Natural light and reflectors

After 25 years of working as a photographer, it’s a great feeling to walk into a studio and have pretty much everything you need to start shooting. Backgrounds, lights, reflectors – I’ve built up a collection of kit over the years that means I’m pretty well set up to do anything that the client requires, and like all photographers I’m still always buying new equipment. However, sometimes the simplest piece of kit can make the biggest difference to make the shot or give you a new idea. In this instance, I’m talking about the humble reflector.

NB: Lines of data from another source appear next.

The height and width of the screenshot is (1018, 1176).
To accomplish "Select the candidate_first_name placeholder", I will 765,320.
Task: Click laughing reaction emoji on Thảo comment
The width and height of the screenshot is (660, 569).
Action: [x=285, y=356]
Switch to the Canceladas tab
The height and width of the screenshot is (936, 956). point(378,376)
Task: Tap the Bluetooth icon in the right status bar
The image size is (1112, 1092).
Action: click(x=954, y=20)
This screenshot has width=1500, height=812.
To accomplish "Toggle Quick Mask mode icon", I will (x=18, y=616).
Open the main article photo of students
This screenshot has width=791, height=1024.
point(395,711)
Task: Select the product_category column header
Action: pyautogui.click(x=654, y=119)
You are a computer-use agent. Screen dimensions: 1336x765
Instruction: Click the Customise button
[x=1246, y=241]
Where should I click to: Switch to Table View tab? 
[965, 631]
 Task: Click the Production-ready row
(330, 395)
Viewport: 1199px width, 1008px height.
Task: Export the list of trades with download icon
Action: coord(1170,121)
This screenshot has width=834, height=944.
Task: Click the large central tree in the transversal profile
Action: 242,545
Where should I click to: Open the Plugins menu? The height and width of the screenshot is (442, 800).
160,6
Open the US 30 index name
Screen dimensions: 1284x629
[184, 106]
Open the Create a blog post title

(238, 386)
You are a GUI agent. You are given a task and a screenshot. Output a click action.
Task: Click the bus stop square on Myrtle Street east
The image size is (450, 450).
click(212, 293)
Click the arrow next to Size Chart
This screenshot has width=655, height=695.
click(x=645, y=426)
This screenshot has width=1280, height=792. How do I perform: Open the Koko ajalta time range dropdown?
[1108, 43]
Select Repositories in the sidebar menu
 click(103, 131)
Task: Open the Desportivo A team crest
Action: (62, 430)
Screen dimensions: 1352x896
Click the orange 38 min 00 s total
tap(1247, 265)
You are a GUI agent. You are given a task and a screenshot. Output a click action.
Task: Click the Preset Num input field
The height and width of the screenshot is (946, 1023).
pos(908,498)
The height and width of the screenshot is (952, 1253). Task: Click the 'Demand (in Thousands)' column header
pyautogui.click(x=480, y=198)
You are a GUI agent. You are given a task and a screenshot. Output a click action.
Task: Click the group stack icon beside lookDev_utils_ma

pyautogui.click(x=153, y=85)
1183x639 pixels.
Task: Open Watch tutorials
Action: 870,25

It’s cheap, versatile, portable and has saved my photography life more times than I care to remember.

Reflector lighting tutorial 1

Many photographers see the ideal studio as a blank canvas, where they can hang a background roll and have enough space to put lights around the subject. But even the simplest space can offer surprising opportunities to do something a little different. In the summer I was shooting with some models using my usual backdrops, props and furniture and concentrating on bringing the best out of the girls. It was a hot day and I opened the back door of the studio to allow some air in. The back door is north facing, so that side of the building is always in shadow, but the light that day caught my eye.

Reflector lighting tutorial 2

I asked one of the models to stand in the doorway and I took a test shot. I got a nice silhouette, but I felt it needed a bit more. I grabbed a stand with a 5-in-1 reflector on a reflector arm and positioned it close to the model using the silver reflector sleeve. It bounced back just enough light to fill in the shadow and give some detail while keeping the shot nice and moody. Using a studio light or an on-camera flash would have killed the softness and mood of the shot, but the reflector once again proved its £20 worth.

Reflector lighting tutorial 3

That little ignored corner of the studio has become a well trodden path, especially when the light’s bright enough (so about 3 days of the year in the UK then), and more importantly it made me think out of the box – or away from the backgrounds – to utilise any spare corner, or odd little area that I may come across either in the studio or on location. And to always have a reflector at hand.

The final images were shot with the Olympus E-5 and 12-60mm f/2.8 lens set at 40mm (80mm in 35mm equiv). The exposure was f/4 1/60 sec @ISO 200.